Abela first attempted to deflect the line of questioning away from the issue of the disgraced former prime minister’s untouchability by condescendingly asking the journalists to focus on the media spin of the day: some €55 million project being inaugurated with the usual pomp and circumstance in which our local species of politician revel.

With his customary robotic delivery staring into the blank space above the journalist’s head he repeated the mantra of his being available for questioning whenever, wherever – Shakira style.

Focus on the message we want to deliver. That was Abela’s drive. In the end, he reluctantly had to find a way to give some semblance of a reply to the journalist’s insistent questioning which is when he brought up this pearl of a statement: “Joseph Muscat paid the price”.

That is it. Ego te absolvo a peccatis tuis in nomine… popoli. Robert the Confessor of sorts. I have previously referred to our maniacal obsession as a nation with all things sinful and absolution. Here was Abela wheeling out the tried and tested solution: ‘He paid the price’.

The disgraced prime minister’s removal from the driving seat has however turned out to be anything but a price to pay. The unseating happened slowly enough for the man who has barely an ounce of shame to embark on a whirlwind world tour on taxpayers’ backs (when it was not being sponsored by some mysterious backers).

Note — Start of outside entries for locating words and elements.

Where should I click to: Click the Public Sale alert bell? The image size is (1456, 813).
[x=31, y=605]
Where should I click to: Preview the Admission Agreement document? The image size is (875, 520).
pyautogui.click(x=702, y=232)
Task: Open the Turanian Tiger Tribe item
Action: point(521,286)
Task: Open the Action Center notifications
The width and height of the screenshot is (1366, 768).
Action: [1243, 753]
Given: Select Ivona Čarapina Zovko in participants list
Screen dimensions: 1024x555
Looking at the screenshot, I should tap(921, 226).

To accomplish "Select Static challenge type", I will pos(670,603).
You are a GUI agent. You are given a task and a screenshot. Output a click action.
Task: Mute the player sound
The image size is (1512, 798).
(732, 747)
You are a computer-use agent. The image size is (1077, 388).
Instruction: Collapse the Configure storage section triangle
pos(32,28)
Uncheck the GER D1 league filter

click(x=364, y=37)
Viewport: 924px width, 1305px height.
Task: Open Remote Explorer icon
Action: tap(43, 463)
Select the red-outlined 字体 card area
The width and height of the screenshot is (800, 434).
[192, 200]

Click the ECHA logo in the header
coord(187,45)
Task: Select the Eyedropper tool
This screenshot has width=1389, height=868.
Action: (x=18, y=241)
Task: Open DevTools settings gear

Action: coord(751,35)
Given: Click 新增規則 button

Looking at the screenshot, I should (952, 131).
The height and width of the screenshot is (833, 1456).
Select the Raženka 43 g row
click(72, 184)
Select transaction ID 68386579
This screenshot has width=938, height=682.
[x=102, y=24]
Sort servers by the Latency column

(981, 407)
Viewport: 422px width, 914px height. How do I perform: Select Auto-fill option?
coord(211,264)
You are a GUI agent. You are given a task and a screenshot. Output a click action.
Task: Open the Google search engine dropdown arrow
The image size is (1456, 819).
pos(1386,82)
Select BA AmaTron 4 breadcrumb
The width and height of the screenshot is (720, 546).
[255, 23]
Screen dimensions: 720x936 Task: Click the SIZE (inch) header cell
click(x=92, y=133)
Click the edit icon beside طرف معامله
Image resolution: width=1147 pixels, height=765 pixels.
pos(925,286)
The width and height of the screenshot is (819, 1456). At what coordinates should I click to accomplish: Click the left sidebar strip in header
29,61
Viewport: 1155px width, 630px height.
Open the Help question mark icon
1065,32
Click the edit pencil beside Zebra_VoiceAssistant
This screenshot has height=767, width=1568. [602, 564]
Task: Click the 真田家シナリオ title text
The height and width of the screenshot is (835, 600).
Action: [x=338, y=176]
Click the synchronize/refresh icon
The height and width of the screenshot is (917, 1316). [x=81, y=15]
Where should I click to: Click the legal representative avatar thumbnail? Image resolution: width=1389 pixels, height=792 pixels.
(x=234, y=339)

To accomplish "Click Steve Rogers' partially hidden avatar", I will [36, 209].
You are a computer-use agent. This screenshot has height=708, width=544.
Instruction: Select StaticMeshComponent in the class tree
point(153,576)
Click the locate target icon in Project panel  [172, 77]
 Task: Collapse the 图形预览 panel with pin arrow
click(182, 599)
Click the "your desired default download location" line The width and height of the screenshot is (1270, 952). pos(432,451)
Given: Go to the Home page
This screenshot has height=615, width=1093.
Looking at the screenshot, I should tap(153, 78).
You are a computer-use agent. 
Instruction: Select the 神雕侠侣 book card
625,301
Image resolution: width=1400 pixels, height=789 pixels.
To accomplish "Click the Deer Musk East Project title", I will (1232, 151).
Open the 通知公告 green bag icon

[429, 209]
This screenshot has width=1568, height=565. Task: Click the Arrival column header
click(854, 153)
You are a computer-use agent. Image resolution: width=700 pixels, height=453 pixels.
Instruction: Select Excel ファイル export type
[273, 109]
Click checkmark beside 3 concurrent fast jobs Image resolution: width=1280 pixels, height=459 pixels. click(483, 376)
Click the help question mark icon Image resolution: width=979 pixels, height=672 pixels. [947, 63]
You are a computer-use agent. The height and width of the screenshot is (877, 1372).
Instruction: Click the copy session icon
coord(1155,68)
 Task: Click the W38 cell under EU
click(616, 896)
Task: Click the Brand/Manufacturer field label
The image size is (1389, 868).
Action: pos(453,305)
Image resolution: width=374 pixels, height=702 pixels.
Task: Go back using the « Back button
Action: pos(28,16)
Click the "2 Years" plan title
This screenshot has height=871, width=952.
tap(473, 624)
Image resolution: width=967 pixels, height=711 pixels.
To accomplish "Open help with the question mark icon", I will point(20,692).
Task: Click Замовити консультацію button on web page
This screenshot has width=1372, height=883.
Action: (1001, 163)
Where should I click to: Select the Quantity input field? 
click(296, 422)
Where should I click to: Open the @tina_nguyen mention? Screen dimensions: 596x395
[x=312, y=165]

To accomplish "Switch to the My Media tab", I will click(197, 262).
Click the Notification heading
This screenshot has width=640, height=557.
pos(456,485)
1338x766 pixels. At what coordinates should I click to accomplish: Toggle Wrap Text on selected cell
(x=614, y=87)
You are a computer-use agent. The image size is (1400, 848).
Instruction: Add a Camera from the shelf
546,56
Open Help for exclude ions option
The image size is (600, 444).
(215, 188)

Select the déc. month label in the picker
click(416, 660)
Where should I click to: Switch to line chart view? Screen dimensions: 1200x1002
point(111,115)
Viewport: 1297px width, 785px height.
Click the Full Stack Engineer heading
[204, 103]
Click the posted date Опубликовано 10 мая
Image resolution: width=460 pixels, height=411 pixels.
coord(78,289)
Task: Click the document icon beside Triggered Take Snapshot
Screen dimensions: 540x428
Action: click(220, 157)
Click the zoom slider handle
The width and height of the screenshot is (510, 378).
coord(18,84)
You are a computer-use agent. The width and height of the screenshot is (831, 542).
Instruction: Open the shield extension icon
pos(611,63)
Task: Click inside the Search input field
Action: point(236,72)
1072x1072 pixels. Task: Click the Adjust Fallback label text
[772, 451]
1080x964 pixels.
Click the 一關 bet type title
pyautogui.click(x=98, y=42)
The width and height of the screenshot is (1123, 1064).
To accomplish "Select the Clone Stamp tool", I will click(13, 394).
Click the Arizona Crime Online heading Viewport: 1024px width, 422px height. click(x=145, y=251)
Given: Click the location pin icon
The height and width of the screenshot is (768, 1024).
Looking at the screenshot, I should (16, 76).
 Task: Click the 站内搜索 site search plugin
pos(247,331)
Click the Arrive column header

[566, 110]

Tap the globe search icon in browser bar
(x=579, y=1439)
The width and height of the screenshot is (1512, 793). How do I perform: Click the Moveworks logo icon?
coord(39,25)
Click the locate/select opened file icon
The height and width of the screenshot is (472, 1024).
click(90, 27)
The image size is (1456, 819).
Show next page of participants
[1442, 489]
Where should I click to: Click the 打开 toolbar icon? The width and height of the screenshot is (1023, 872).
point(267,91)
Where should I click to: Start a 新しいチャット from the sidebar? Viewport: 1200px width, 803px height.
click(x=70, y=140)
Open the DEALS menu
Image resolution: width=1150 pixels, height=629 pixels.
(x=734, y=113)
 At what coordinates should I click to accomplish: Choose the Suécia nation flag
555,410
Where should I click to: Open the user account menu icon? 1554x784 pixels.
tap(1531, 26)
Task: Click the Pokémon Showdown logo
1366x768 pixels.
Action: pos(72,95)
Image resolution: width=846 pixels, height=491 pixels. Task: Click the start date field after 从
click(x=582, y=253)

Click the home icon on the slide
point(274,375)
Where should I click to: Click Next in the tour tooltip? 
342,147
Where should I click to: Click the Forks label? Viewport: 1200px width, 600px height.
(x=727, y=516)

Then there was the celebratory rock and roll farewell tour where the blind and the blinkered feted their hero and saviour.

To this day, the Labour coterie and Abela himself are unable to state black on white why the discredited former prime minister had to step down the way he did.

There are vague nods to his term coming to an end. There are unspecified references to generic mistakes of the past. Yet, for obvious reasons, there is no direct admission that Muscat’s position had become untenable for, among other reasons, his role in the development of a web of corruption and criminal activity within our system.

Abela wants the world to take comfort in the fact that the disgraced politician from Burmarrad no longer forms part of the decision-making Cabinet. Yet we have seen this film played before.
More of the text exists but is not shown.